Mom is fierce and she didn't go down easy. The final set went to tie break. "Not today mom." I wouldn't be denied. I won the tie break and the match.
Lest you think I am bragging about beating my 66-year-old mom in a game of tennis when I was 28, please allow me to assure you that I am making a different point.
There are certain times in life, during sporting events, in business, on the verge of break ups, during battles with cancer, when an intuition grabs you. Even though the odds are completely stacked up against you, somehow it becomes very clear that if you fight, you will prevail.

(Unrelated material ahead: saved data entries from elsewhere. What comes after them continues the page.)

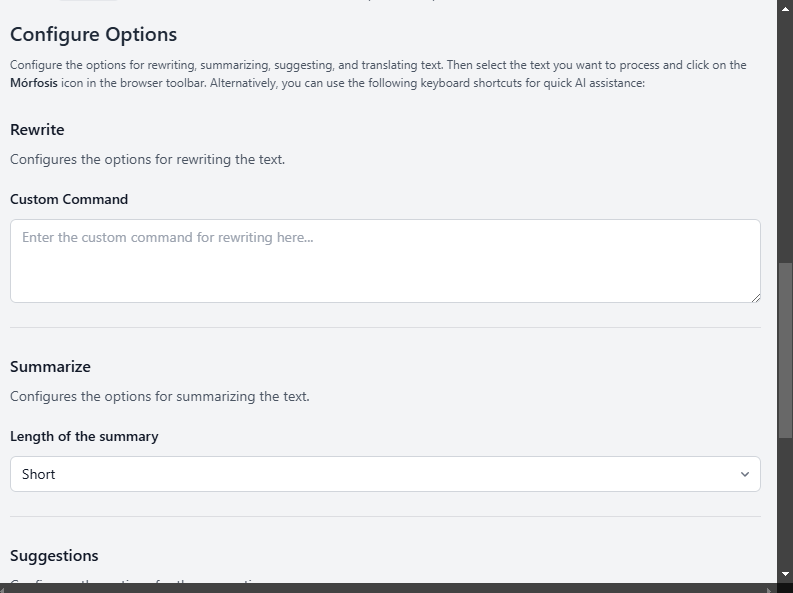Viewport: 793px width, 593px height.
Task: Click the Custom Command field label
Action: click(x=69, y=199)
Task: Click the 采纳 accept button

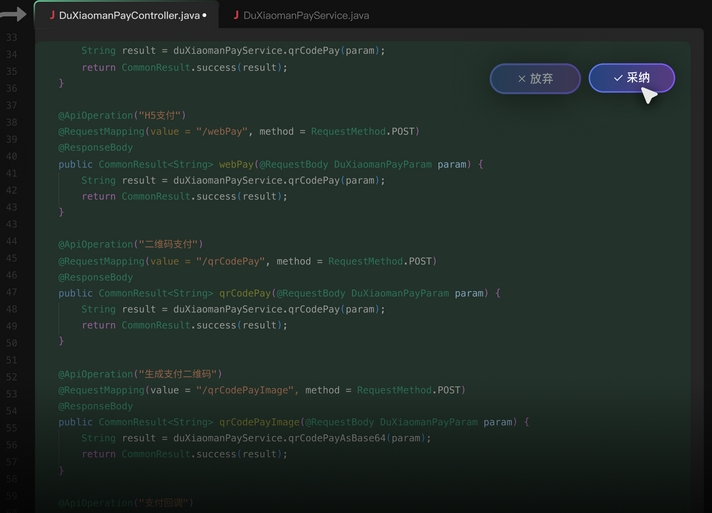Action: 631,78
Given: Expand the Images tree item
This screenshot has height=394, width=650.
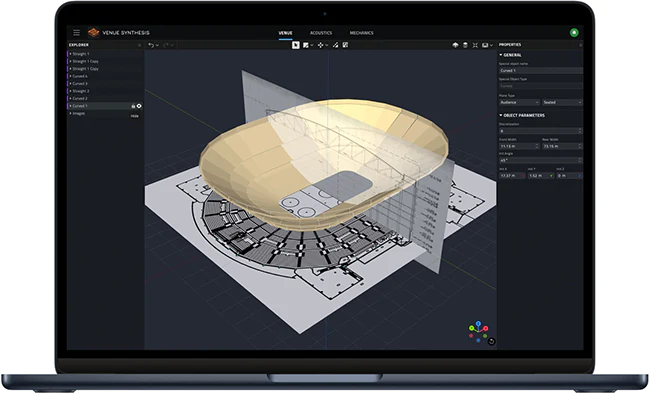Looking at the screenshot, I should [x=70, y=113].
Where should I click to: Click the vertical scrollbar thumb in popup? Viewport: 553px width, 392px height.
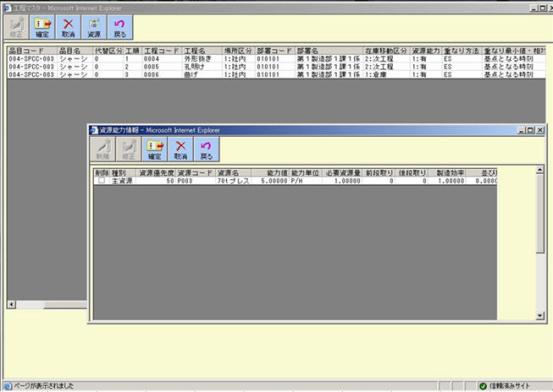point(540,213)
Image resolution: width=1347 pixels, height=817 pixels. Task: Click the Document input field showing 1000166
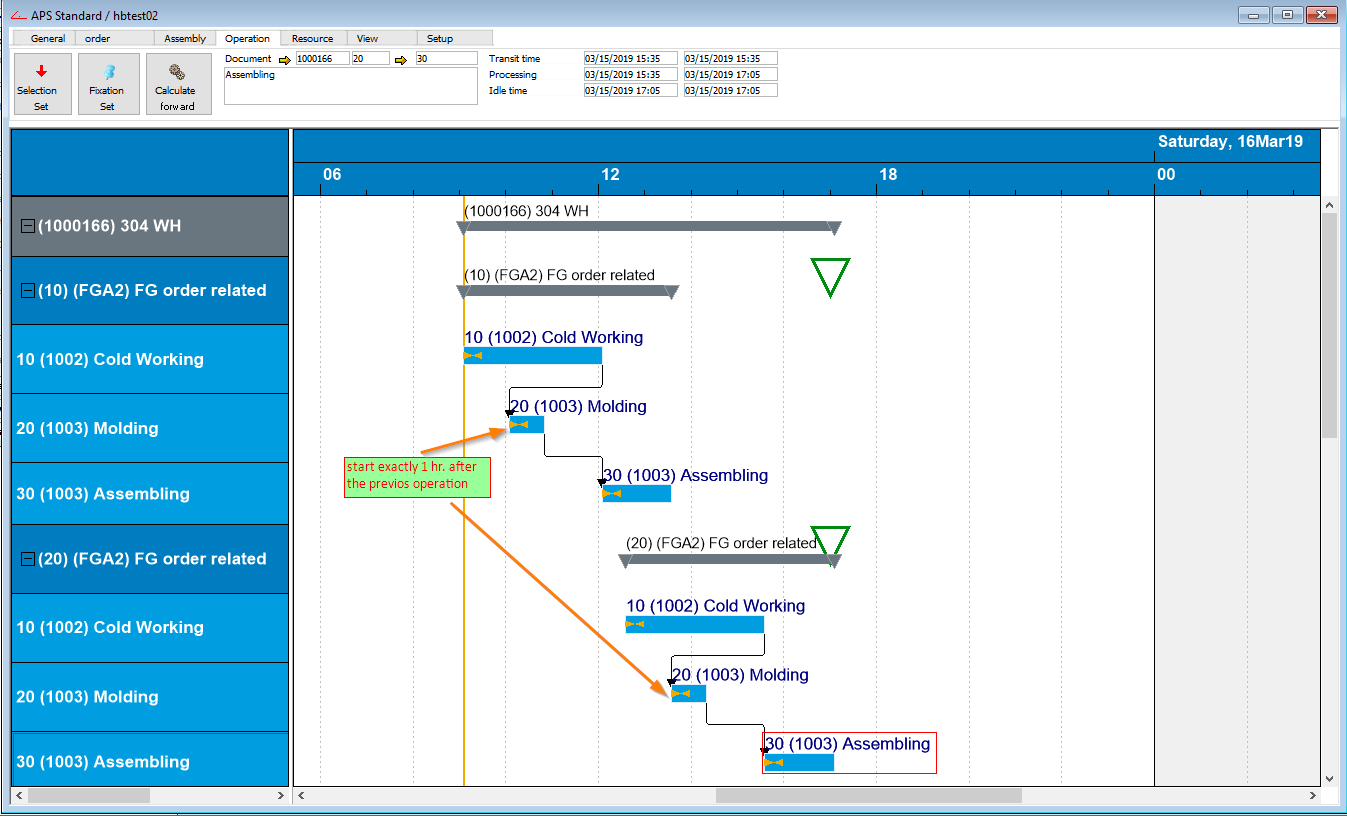coord(321,57)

Many times, when a person receives this call, they ignore it because it seems too farfetched. The odds seem too long. The chances, too slim. You hear the call, but you tamp it down.
]Sometimes you don't get the call at all. You get your butt whipped without any chance for a comeback.
But sometimes. Sometimes. Sometimes you get the call, and you believe. You heed the call. You fight the fight, and you win. I now believe that whenever a person gets that flash of insight, they should try to make a comeback.
You shouldn't ignore the call. You're getting it for a reason. Your unconscious mind knows something that your conscious mind isn't privy to. When you get the call, it's time to fight.
Here is what got me thinking about this.
Yesterday, I had a long, wonderful conversation with two customers who come frequently to our chocolate shop. They are a married couple. The husband beat lymphoma against all odds and is now in remission. The conversation was very deep, and I am still processing it.
However, one part of the story revealed its lesson most quickly.The cancer had metastasized into my friend's organs, resulting in organ failure. His kidneys stopped working and before he could go on dialysis, he gained about forty pounds of water weight. He was lying in bed one night when he tried to sit up but couldn't. When he attempted to sit the water in his lungs rose up and he felt himself drowning.
All he could do was lay in bed. His liver had stopped working as well. The doctors shot him straight. He didn't have much longer to live. Yet that night, while he was lying in bed under all that water weight, he got the call.
"For some reason, a message came to me," he said.
I was leaning up against a wall in front of a bank listening to my friend speak. He was sitting on a wooden bench in front of the bank telling me the story. His lovely wife was sitting next to him.
"They're gonna have to kill me," he said. He looked over at me, his eyes watering. "The cancer wasn't taking me. Not then. If I was going to die, somebody was going to have to kill me," he said. That was the message he received over and over and it became a deep-seated conviction.
Nothing magical happened after that. He fought day in and day out. There were complications and miscues and unexpected turns for the worse.But through it all, he kept hearing the message.
"They're gonna have to kill me."
Something other than cancer would have to take his life. The fight against cancer wasn't a fight he was going to lose. He knew that if he fought, he would win. And now I'm lucky enough to know him and his wonderful wife. I get to see them regularly and learn from their experiences.
I leave you with this reminder.
A person doesn't always get the call. Sometimes you are destined for a butt kicking and there is no way out. But sometimes, every once in a while, you are meant to make a comeback. If you hear the message, you are meant to win, so long as you fight the fight.
Don't ignore the call when it comes.
Thank you so much for your time today.
I hope that you have a truly blessed day!